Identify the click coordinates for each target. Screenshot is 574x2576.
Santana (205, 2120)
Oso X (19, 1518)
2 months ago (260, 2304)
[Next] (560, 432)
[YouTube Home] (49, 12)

───

Required work: Write the data out again, verbatim.

Written answer:
Identify the click coordinates for each target. Screenshot is 574x2576.
Santana (205, 2120)
Oso X (19, 1518)
2 months ago (260, 2304)
[Next] (560, 432)
[YouTube Home] (49, 12)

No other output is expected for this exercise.